Three years on, these warnings still appear. This is despite numerous attempts to fix it, an escalation to the review teams and a formal letter from their Industry body to Google. And Google even agreeing that it was a computer issue and that these warnings were false flags. But still they get them, every month and always about the same thing.

Their issue? One word in their advertising can be used to describe two different things. This is not unusual in the English language and native speakers generally recognise homonyms from the context in which they are used. As an example, if I told you ‘my dog likes to bark at bark when we go for a walk in the forest’, you’d know what I mean. But can a machine make sense of this?
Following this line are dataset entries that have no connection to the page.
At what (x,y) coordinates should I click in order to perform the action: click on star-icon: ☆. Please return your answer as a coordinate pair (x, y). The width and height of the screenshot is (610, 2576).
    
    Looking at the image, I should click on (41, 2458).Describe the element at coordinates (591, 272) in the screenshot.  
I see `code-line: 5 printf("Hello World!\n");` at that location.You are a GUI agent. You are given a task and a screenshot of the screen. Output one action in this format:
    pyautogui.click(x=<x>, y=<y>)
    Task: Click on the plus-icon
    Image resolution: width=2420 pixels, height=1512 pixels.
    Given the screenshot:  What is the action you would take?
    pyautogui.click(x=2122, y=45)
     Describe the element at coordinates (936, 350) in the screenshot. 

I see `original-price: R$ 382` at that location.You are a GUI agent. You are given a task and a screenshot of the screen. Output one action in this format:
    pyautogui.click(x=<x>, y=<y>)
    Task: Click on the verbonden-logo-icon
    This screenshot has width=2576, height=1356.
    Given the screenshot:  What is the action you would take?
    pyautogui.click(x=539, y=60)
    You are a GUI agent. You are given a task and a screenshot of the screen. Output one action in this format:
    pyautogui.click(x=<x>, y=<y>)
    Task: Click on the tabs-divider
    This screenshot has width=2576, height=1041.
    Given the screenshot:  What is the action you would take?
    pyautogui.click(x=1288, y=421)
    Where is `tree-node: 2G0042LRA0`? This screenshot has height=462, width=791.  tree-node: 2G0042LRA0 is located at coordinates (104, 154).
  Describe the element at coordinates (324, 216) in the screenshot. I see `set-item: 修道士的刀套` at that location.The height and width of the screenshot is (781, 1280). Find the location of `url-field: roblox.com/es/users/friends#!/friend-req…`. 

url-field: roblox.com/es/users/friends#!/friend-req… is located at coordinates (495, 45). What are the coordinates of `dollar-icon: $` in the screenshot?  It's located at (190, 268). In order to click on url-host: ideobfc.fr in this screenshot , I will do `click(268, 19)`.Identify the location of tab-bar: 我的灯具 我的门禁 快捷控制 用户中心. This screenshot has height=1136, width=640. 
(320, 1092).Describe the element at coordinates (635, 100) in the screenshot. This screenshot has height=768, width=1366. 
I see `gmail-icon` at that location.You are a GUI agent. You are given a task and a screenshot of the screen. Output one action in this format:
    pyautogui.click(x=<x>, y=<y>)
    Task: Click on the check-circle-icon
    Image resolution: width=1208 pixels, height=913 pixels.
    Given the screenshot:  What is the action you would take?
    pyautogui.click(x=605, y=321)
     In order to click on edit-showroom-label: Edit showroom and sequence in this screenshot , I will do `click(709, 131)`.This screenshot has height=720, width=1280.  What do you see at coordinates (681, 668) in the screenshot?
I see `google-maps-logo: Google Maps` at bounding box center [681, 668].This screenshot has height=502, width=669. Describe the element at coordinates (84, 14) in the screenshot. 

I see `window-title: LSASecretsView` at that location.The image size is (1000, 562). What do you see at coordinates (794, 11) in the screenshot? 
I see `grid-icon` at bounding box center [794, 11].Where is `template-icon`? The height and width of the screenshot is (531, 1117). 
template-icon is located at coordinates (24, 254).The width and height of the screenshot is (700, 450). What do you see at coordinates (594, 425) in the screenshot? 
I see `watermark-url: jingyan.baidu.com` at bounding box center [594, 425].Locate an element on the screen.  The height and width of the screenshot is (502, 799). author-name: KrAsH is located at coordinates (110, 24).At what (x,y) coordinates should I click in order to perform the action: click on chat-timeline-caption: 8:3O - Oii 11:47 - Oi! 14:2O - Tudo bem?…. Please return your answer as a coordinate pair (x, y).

Apparently not, as evidenced by the warnings our customer still gets, to this day.

According to the machine, their ads are still ‘enabling dishonest behvior’[sic] despite doing nothing of the sort. I’ve had to anonymise the customer and their issue as the despite with Google is still ongoing, but why should anyone have to spend three years of their life fighting a machine? It’s soul destroying.

And this is why the new announcement from Google fills me with dread. I appreciate that it is being done for the right reasons and that the people working within Google have though this through. I also appreciate that it will stop large swathes of those who attempt to hijack Google search for nefarious means. But I worry greatly about the collateral damage about to be done to firms on the periphery. Our customer relies almost solely on paid advertising to survive every month. If ‘computer says no’ three times under this new system and their account is blocked, it will destroy a thirty year old successful business employing dozens of staff. Despite the appeals process and the honest attempts by Google to reassure people that this is a good thing, they have forgotten to include Murphy’s Law; ‘if it can go wrong, it will’.

And when it does, all that will be left to do is to rage against the machine.